If your files must be Z projected, your load_data.csv will be correct for that step. Once that step is executed, edit BOTH of your CSVs to ensure that

  • The Orig image paths are updated to the location of the projected files rather than than the unprojected files

  • Only the last-numbered plane from each site are kept

These steps can be done manually in e.g. in Excel but are easier to script for large numbers of plates.
You should then upload your edited CSVs to S3.

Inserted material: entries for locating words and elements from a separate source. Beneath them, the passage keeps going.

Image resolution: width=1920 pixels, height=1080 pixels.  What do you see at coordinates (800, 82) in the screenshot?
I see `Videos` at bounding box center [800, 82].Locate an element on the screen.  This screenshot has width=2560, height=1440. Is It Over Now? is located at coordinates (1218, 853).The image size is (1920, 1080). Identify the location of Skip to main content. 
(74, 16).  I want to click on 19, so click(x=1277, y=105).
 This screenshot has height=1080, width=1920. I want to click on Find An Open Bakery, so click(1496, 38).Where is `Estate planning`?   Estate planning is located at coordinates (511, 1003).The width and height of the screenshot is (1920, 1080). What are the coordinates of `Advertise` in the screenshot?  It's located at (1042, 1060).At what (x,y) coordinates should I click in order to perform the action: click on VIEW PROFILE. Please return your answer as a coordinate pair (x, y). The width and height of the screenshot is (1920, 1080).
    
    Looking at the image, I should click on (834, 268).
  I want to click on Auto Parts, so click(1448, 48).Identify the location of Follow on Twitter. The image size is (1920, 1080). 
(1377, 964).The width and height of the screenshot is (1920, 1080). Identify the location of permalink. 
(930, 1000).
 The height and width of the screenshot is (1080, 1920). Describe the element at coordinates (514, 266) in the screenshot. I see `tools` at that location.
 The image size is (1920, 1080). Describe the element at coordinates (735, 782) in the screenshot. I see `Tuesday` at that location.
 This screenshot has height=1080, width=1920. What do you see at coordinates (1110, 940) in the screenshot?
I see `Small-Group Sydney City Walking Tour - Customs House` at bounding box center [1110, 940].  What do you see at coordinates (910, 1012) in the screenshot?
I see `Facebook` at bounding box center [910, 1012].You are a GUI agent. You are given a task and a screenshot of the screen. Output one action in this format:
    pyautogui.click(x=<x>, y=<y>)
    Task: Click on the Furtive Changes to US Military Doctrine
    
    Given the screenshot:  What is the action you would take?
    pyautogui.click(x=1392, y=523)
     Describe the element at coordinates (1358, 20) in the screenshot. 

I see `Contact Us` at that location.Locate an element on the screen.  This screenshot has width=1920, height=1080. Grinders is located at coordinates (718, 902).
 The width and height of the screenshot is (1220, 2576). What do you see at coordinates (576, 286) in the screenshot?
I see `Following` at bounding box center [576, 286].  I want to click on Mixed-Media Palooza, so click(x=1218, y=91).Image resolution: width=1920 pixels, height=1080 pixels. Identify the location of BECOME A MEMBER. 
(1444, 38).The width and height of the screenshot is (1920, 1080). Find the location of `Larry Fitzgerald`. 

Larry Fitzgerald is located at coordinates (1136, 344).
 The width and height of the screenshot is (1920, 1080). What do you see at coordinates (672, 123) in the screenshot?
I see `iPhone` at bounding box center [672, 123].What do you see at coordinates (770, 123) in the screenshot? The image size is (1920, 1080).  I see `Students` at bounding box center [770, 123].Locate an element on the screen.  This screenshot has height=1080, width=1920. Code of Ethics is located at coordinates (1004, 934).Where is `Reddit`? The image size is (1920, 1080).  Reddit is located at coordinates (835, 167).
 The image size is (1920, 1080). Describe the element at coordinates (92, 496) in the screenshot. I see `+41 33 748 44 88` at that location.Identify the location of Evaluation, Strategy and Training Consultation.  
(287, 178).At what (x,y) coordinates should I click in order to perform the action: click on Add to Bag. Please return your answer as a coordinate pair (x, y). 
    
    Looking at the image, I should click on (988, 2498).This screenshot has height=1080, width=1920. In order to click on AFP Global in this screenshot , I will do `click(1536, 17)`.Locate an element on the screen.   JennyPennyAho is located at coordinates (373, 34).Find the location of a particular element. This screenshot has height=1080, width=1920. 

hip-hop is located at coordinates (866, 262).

3.5. Upload image location files to S3#

If using pe2loaddata, run the command below

Copy the load data files to S3:

aws s3 sync \
    ~/efs/${PROJECT_NAME}/workspace/load_data_csv/${BATCH_ID}/ \
    s3://${BUCKET}/projects/${PROJECT_NAME}/workspace/load_data_csv/${BATCH_ID}/

If using your own home-created load data CSVs, load them to the same location - s3://${BUCKET}/projects/${PROJECT_NAME}/workspace/load_data_csv/${BATCH_ID} - we strongly recommend the structure of making one subfolder with CSVs in it per plate and then using the names load_data.csv for CSVs without illum files and load_data_with_illum.csv for those with the illum files.

If using batch files, we recommend uploading them to s3://${BUCKET}/projects/${PROJECT_NAME}/workspace/batchfiles/${BATCH_ID}, giving each batch file a unique name to reflect which step it is for - since the process of creating batchfiles can be onerous, subsequent steps assume you will make one batchfile per batch rather than per plate, but you may adjust this if you like.